Sunday 2 March 2014

The Feisty Hairy Feminist Chats About Depression And Social Acceptance With Aspie Man

So a few weeks ago I spoke to one of my female modelling/cosplay actress friends. As respect for her she shall remain anon.
We were generally shooting the shit about things such as our struggles with being artists that happen to have mental illnesses. Then the conversation turned into this conversation about feminism, shaving and pop culture's obsession with perfection. I've asked her if this could be used to encourage and inspire other women and educate those against females who literally go through physical and mental pain just to be accepted by men and society.
 BSB = Me 
Anon = female friend
BSB: Who in society are you trying to impress? To be honest I like a woman with shaved legs but I wouldn't expect that everyday. Because yeah I like my girls feminine but I don't want her to feel she needs to impress me every day.

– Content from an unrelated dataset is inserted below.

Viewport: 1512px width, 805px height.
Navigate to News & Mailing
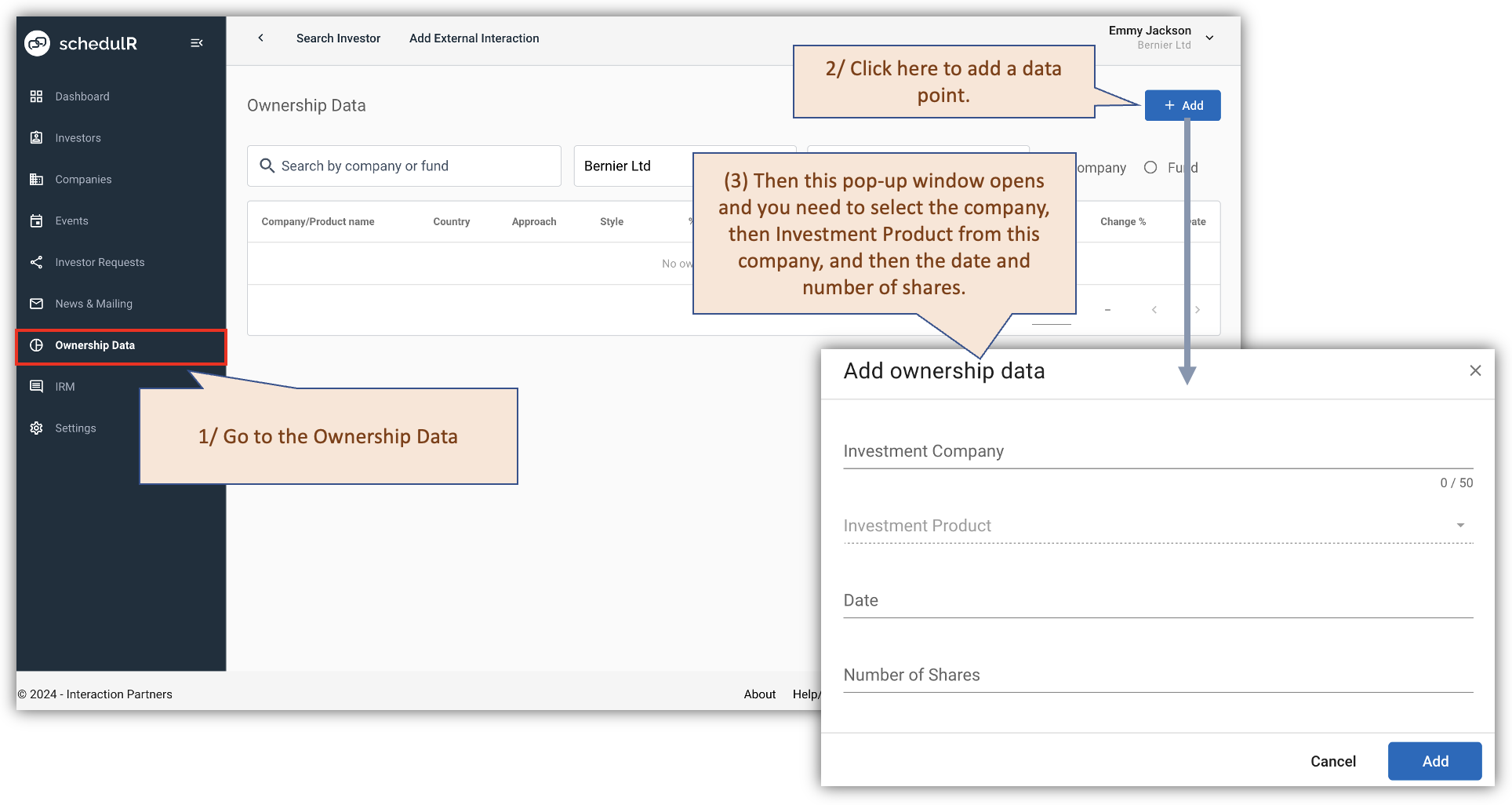[94, 304]
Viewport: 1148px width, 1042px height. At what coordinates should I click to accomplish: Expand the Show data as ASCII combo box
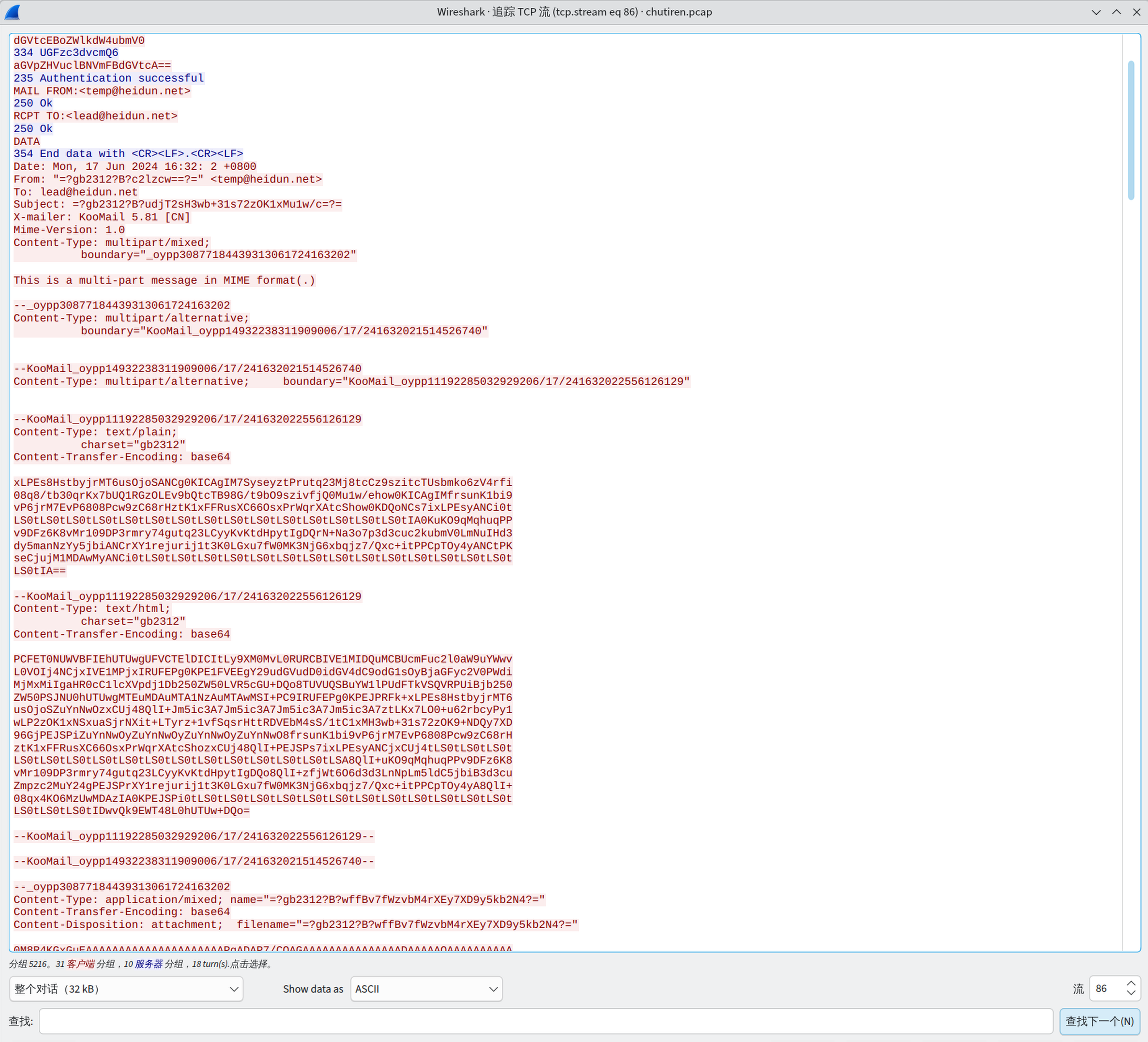point(426,989)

Anon: Some ladies see being with their partners as a excuse to not do anything pretty or feminine.
It just upsets me so much than in order to feel sexy and "presentable" to a guy for six hours I wind up feeling uncomfortable for a fortnight.
I came down to London to visit a bloke and shaved my legs on saturday morning. Last night he was having to raid his medicine cabinet for anaesthetic lotion because I'd scratched enough to draw blood.
Im sure I COULD cover up instead but when im still getting to know someone I dont yet feel comfortable saying "by the way, im a hairy girl. If you don't like that either dont take my stockings off or just dont shag me".
I know ultimately I probably will settle with a partner who loves me for my un pretty unfeminine self and subsequently I can indeed stop worrying but I still have needs in the meantime. And it hurts so much that I've got years of programming telling me im disgusting and ugly and need to go through this shit in order to feel worthy of affection.
BSB: Society telling me to do equally me being self employed. Nothing wrong thinking outside of the box.
Anywhere else you don't shave?
Anon: Anywhere else I'm SUPPOSED to??
BSB: That doesn't mean the vagina. I'm guessing arm pits?
The vagina isn't a big (no pun) deal for me because it reminds me of one of my first.
Anon: I have occasionally been asked to shave my bits but the pain after was vile. It felt like someone was sandpapering my clit for weeks after. Had to take antibiotics to fight infected sweat glands after a cyst developed. The fact that this is considered common practice or even "basic etiquette" makes me sick.
Underarms again I only shave if I have to but this summer I tried to be brave and bare them in their natural state.

BSB: That's understandable.
I remember you rt something about a woman shaving or lack of. This is something you seem passionate about.

Anon: It is. I was bullied for years for being "the hairy girl".
I was bullied too. Also for being different.
BSB: I actually hate being misunderstood as often as I am. It's the reason I quit Facebook.
Being different is always hard. Especially when conforming is presented as not only normal but also desireable.

Anon: All the popular media tells me not only that I SHOULD look a certain way but also that I shall FEEL better about myself if I do. Its a double edged sword. If I dont conform society tells me im a disgusting freak and if I DO my body tells me I'm a freak for not feeling all lovely and feminine for it the way all the other girls do. Women like me are castigated by everyone. We are unattractive, unhygenic even, politically dissident, lazy for not looking pretty for Teh Menz, rebellious or actively trying to repel men by being our naturally revolting selves. And if we point out how society tries to push us to conform then hordes of women crawl out of the woodwork to point out how they do it "for themselves" and "because they like it" and silence our experiences and suffering by telling us "nobody cares" what we do with our bodies.
My friend is touring as Amy Pond at Doctor Who Fan-cons.
 By the way, I mentioned this to someone else this week. Makes me angry (I saw it in an advert for an modelling reality TV show) when photographers call models fatties. You hired them. You booked them to be beautiful. Any women can be beautiful. Any women.

What do you think? Do you agree with her points?